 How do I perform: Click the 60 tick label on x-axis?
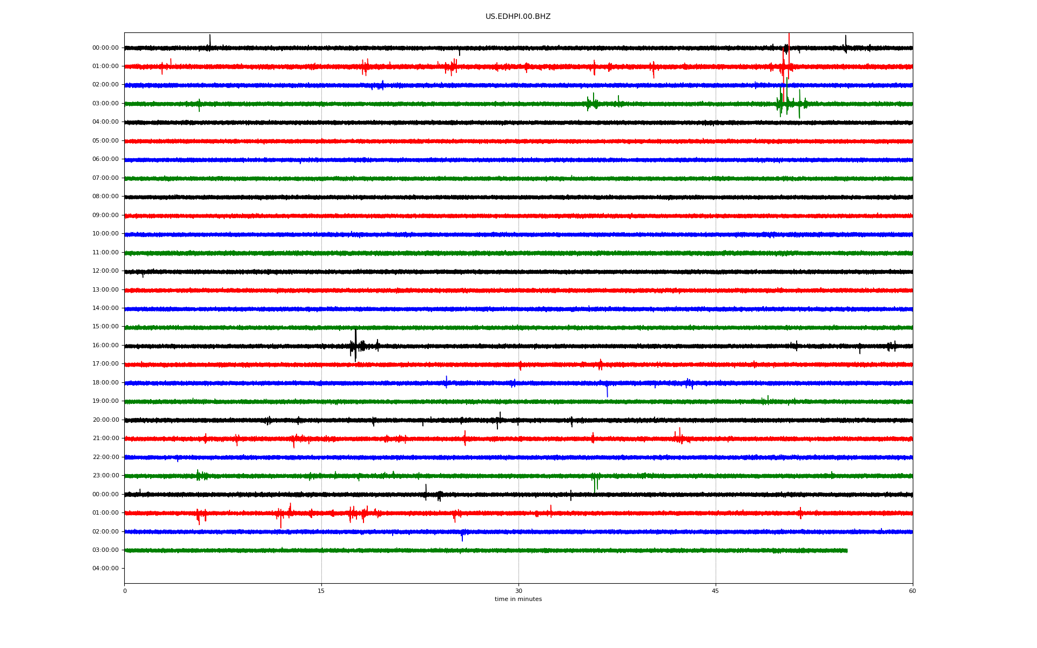point(912,591)
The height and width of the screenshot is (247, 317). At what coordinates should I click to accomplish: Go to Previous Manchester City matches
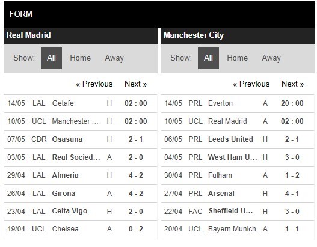pos(251,84)
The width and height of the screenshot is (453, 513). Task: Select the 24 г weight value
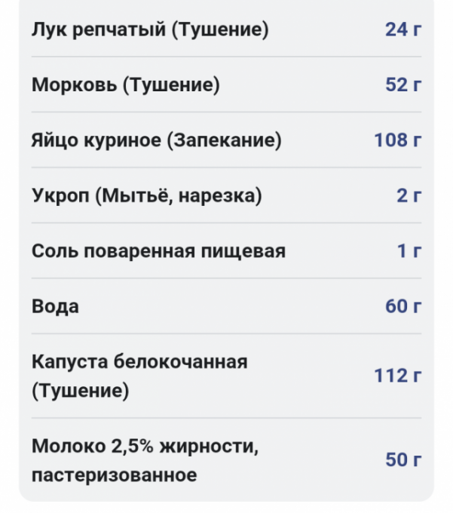pyautogui.click(x=402, y=30)
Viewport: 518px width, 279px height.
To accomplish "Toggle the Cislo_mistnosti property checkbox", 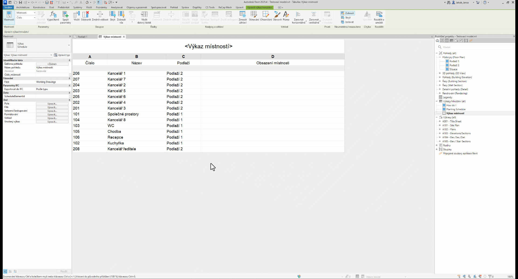I will tap(70, 75).
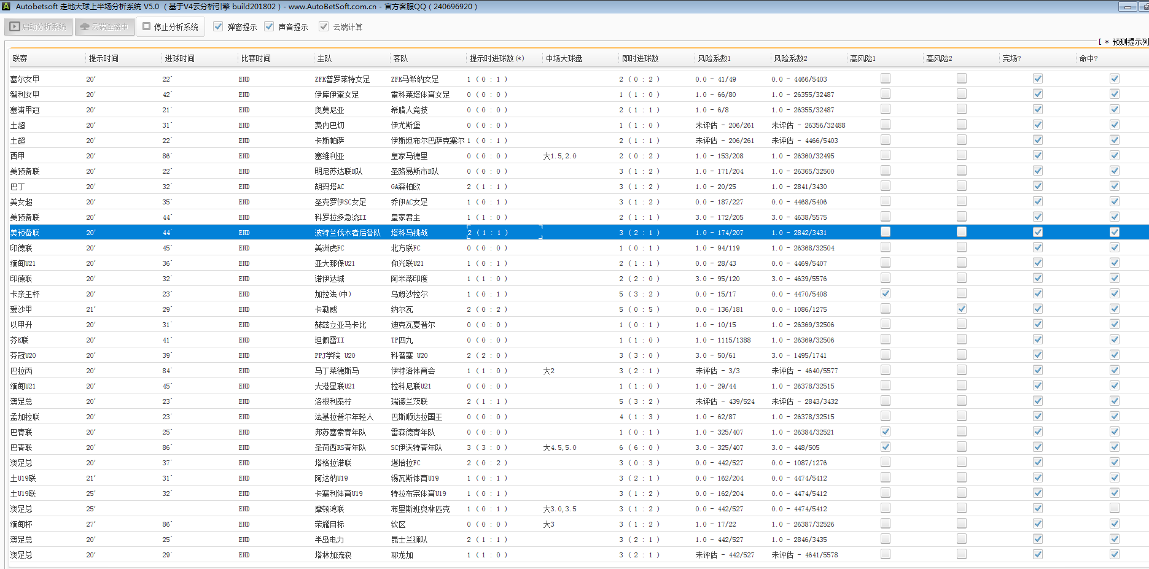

### TASK DIRECTIONS
Turn the listing into a numbered list, starting at its first line and ending at the line that contains "pos(251,84)". Skip blank lines and leave out the pictures.

### SOLUTION
1.  How do I perform: Click the 60 tick label on x-axis?
2. point(912,591)
3. The height and width of the screenshot is (247, 317). At what coordinates should I click to accomplish: Go to Previous Manchester City matches
4. pos(251,84)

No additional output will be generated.